El río no dejaba de crecer; a la misma velocidad  que nuestra angustia. Unos vecinos consiguieron un par de cuerdas para atarlas de un extremo al otro de un puente cubierto por el caudal del río Curucutí. Si cruzábamos aferrados a esas cuerdas, la corriente no nos arrastraría.
 

Nos dividieron en dos grupos. El primer grupo hizo un trayecto exitoso y logró ponerse a salvo. Mi padre, mi mamá, mi hermano, mi abuela y yo nos preparamos para ser los siguientes. ”Reinaldo, tú subes a Rendervis sobre tus hombros y yo agarro fuerte a Rey por el brazo”, le explicó mi mamá a mi papá. Mi abuela iba a la cabeza y era ayudada por dos hombres; pasó sin problemas. Asimismo, mi padre y mi hermano continuaron sin dificultades. Quedábamos mi madre y yo.
 

Ella estaba nerviosa. Yo lloraba y sentía entre mis piernas flaquitas todo lo que arrastraba el río, sin saber con exactitud qué llevaba el caudal. De un momento a otro, perdí el vínculo con mi mamá y la corriente me arrastró. Recuerdo los gritos desesperados de mi mamá.
 

Sobreviví porque mi tío Roland, que nos seguía, me rescató. “¡Rey corre, corre!”, me dijo. No sé cómo, pero llegué a los brazos de mi mamá. Mi ropa estaba llena de barro.

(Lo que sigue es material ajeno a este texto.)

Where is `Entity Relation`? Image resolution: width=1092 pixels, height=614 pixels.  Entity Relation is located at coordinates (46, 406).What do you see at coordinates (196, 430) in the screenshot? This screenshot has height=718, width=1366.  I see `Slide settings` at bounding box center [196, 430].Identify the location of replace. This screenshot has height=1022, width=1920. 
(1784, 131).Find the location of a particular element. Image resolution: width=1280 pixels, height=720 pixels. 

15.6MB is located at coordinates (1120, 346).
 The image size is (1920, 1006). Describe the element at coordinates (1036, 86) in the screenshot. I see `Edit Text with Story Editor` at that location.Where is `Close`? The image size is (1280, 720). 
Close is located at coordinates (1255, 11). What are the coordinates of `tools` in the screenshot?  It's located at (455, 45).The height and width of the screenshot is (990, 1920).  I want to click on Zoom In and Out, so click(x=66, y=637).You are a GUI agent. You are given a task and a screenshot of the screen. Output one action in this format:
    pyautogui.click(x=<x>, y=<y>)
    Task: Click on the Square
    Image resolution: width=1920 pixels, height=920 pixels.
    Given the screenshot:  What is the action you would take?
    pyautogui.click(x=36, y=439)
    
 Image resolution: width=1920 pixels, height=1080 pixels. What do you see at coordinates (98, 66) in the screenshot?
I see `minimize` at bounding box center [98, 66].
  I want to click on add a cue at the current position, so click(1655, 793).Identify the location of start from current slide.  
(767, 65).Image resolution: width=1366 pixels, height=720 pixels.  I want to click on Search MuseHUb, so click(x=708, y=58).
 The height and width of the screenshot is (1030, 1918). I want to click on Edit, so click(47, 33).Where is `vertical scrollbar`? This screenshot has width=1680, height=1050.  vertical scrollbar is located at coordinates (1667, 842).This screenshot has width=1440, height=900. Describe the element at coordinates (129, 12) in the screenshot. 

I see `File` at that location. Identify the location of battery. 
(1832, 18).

Perdí mis zapatos. Estaba descalzo, pero vivo. Con mi mamá, con mi familia.
 

Entre lágrimas llegamos a un refugio en el batallón Simón Bolívar de La Guaira. Allí pasamos una noche, desconsolados porque lo perdimos todo. Pero al día siguiente, dimos gracias a Dios. Estábamos juntos y vivos.